CE QUI EST DEMANDÉ:
1 – Dans le texte sur Solano López, remplacez « planches » par « pages » dans le passage qui s'ouvre sur les mots contenant « Justement, entre mars » et se ferme sur « Symphonies sont montrés. », puis recopiez ce passage.
2 – D'après le texte sur Solano López, à quelle date Ricardo Barreiro est-il mort ?
3 – Poursuivez le texte sur Solano López et les Silly Symphonies après sa dernière phrase.

TEXTE:
Précisons que Solano López est revenu dans son pays natal, l’Argentine, pour y vivre définitivement, à partir de 1995 et que, durant cette décennie 1990, le sexagénaire est extrêmement sollicité. Outre les éditions ibériques de La Cúpula, Solano López a entamé une fructueuse collaboration avec le marché états-unien, en particulier avec Fantagraphics Books et leur label érotique Eros Comix(5).

 

Depuis 1991, les aventures de Lilian et Agathe y sont publiées avec succès sous le titre The Young Witches (Les Jeunes Sorcières). On peut même penser que c’est à la suite d’une demande, conjuguée ou non de ces deux éditeurs, que Solano López reprend la série des Silly Symphonies.

 

Justement, entre mars 2001 et janvier 2002, six volumes des Silly Symphonies sont édités par Eros Comix sous le titre plus explicite de Sexy Symphonies – et sans doute aussi, pour éviter d’éventuelles querelles judiciaires avec la firme Disney. Dans cette publication américaine, les éditeurs Kim Thompson et Gary Groth ont d’ailleurs choisi de mélanger les différents récits dans un ordre qui ne correspond certainement pas à la chronologie de leur création. Ils ont même dispatché le tout dernier d’entre eux afin de créer une trame scénaristique. Pour être plus clair, ce sont les planches du dernier récit, Reencuentros (Retrouvailles), qui sont diluées au fil des six volumes pour créer une mise en abyme(6) : en résumé, c’est parce que deux jeunes filles s’excitent à la lecture d’un livre intitulé Sexy Symphonies que les récits de Sexy Symphonies sont montrés.

 

Concernant l’évolution graphique que nous évoquions, il faut ajouter que l’auteur fait appel dès son arrivée en Argentine à un assistant : Pablo Maiztegui, alias Pol, né en 1969. Ce jeune assistant aide le dessinateur dans son travail des couleurs et dans l’utilisation de l’informatique jusqu’en 2000, année à partir de laquelle Francisco Solano López abandonne toute colorisation manuelle. Entendons par là que le dessinateur continue ses crayonnés mais que la mise en couleur de ses séries se fait dès lors directement sur informatique. Et c’est le cas, donc, pour les cinq derniers récits de Silly Symphonies.

 

Mais le rôle de Pol ne s’arrête pas là. À la suite de la mort brutale de Ricardo Barreiro, le 12 avril 1999, Pol s’investit dans les scénarios des trois dernières longues aventures de Lilian et Agathe. Il s’investira plus tard encore dans la reprise de L’Éternaute qu’initie Solano López au début des années 2000.

Éléments stockés:
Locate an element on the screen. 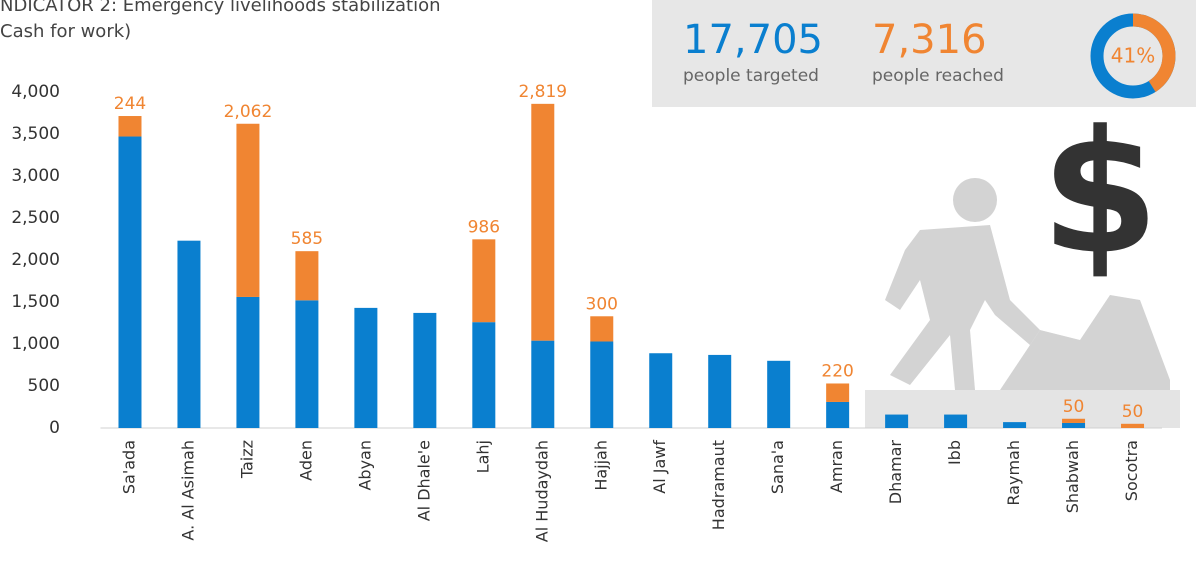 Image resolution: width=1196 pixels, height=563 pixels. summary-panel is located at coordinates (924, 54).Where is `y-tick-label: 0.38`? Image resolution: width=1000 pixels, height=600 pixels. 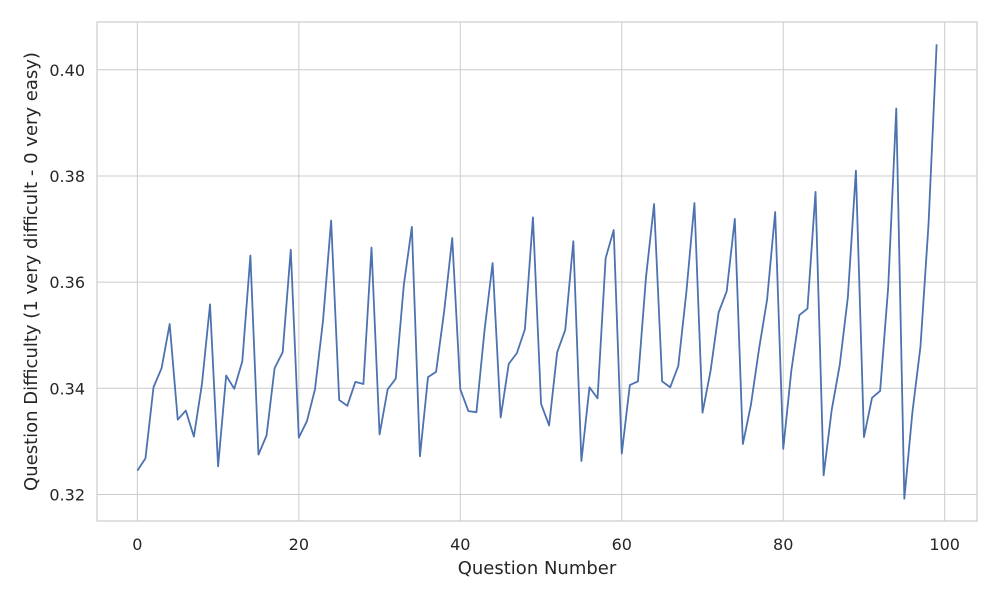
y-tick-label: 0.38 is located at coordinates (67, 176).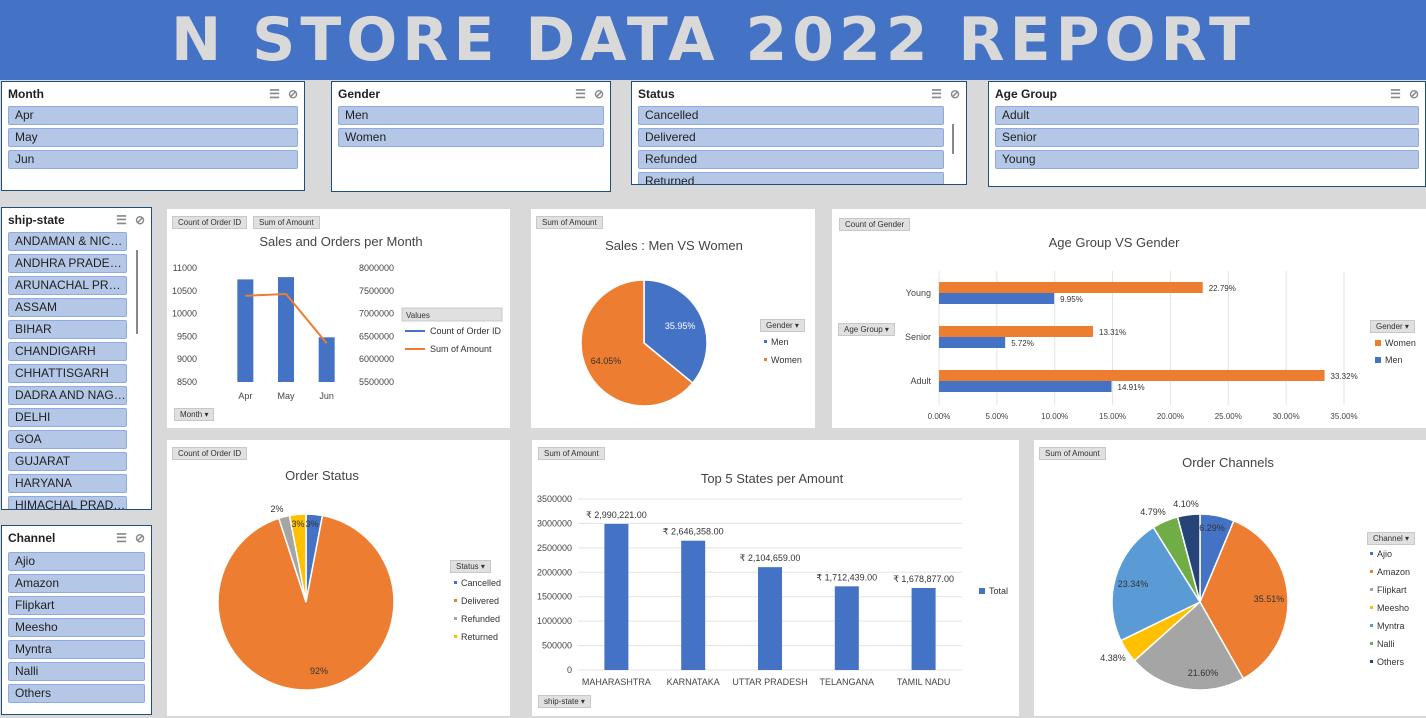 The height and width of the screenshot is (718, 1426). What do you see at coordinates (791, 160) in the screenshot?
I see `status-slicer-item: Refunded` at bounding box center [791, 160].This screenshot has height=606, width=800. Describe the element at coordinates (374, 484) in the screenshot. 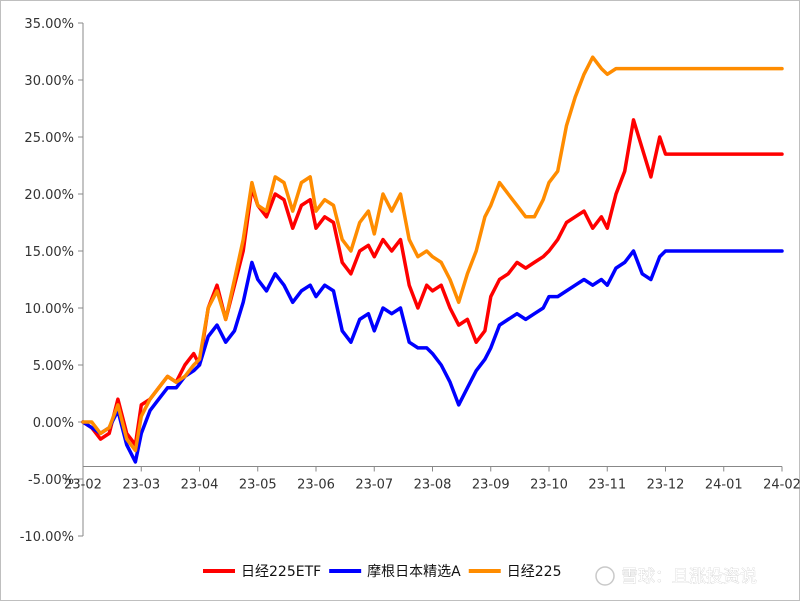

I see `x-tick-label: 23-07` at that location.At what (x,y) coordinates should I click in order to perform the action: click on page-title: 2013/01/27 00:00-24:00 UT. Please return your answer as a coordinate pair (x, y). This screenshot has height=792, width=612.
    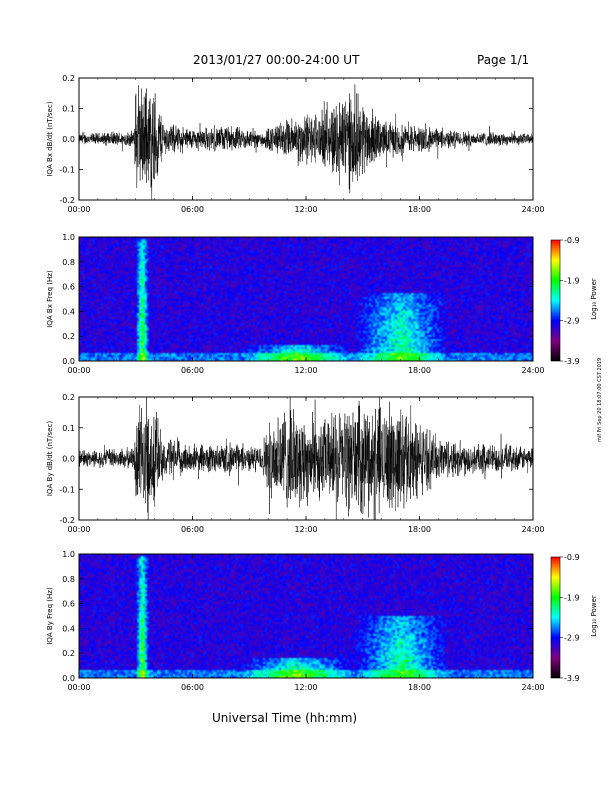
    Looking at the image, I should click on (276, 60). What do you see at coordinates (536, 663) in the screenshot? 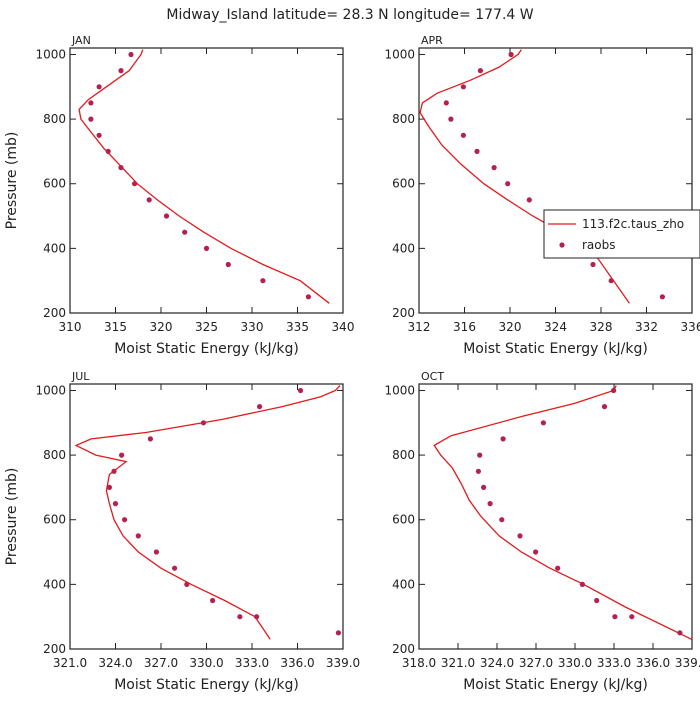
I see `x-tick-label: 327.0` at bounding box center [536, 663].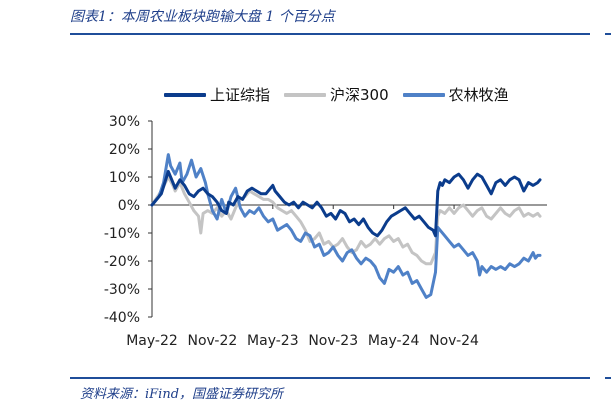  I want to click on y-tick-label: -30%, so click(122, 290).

RÉPONSES NUMÉROTÉES:
1 –
Justement, entre mars 2001 et janvier 2002, six volumes des Silly Symphonies sont édités par Eros Comix sous le titre plus explicite de Sexy Symphonies – et sans doute aussi, pour éviter d’éventuelles querelles judiciaires avec la firme Disney. Dans cette publication américaine, les éditeurs Kim Thompson et Gary Groth ont d’ailleurs choisi de mélanger les différents récits dans un ordre qui ne correspond certainement pas à la chronologie de leur création. Ils ont même dispatché le tout dernier d’entre eux afin de créer une trame scénaristique. Pour être plus clair, ce sont les pages du dernier récit, Reencuentros (Retrouvailles), qui sont diluées au fil des six volumes pour créer une mise en abyme(6) : en résumé, c’est parce que deux jeunes filles s’excitent à la lecture d’un livre intitulé Sexy Symphonies que les récits de Sexy Symphonies sont montrés.

2 – Le 12 avril 1999.

3 –
Pour en venir à la question qui donne l’intitulé de cette postface, nous avons longtemps hésité mais avons décidé, nous aussi, d’opter pour un titre sans ambiguïté(7). Avec cette édition de Sexy Symphonies, nous vous proposons avant tout de retrouver la pulsion érotique des premiers récits sans parole. Parce qu’ils sont incontestablement plus vigoureux et qu’ils attestent de l’apogée du talent graphique de ce vétéran de la bande dessinée argentine qu’est Francisco Solano López, dessinateur notoire de L’Éternaute, sur des scénarios d’Héctor Oesterheld.

 

Enfin, pour des raisons de pagination, nous avons décidé d’opérer encore d’autres choix. De privilégier la publication des récits muets et de ne pas montrer deux récits dialogués de la seconde période(8). Et nous avons suivi l’exemple des Américains de Fantagraphics, c’est-à-dire que nous avons souhaité utiliser comme eux le tout dernier pour établir une cohérence livresque.

 

Né le 26 octobre 1928, Francisco Solano López est décédé le 12 août 2011. Une bonne part de son œuvre reste encore à découvrir. Notamment dans le domaine de l’érotisme. À suivre…

 

[Christian Marmonnier – Initialement publié dans Sexy Symphonies, Dynamite, 2013]

 

Kiss 62 nov 1996

Couverture de Kiss Comix, édition espagnole, numéro 62, novembre 1996.

 

NOTES

 

1. Le récit Silly Symphony est publié dans le numéro 135 d’El Vibora, d’avril 1991. Il donne le nom à la série qui verra son prolongement dans Kiss Comix, un autre mensuel dédié à l’érotisme dessiné, que les éditions La Cúpula viennent de lancer cette année-là.

 

 

2. L’épisode s’intitule El Prostíbulo del Terror (L’Antre de la Terreur) et est publié d’abord chez Eros Comix dans la série The Young Witches (London Babylon, de novembre 1995 à avril 1996), puis dans Kiss Comix Espagne, de janvier 1996 à avril 1997, et Kiss Comix France, de mars 1996 à septembre 1997.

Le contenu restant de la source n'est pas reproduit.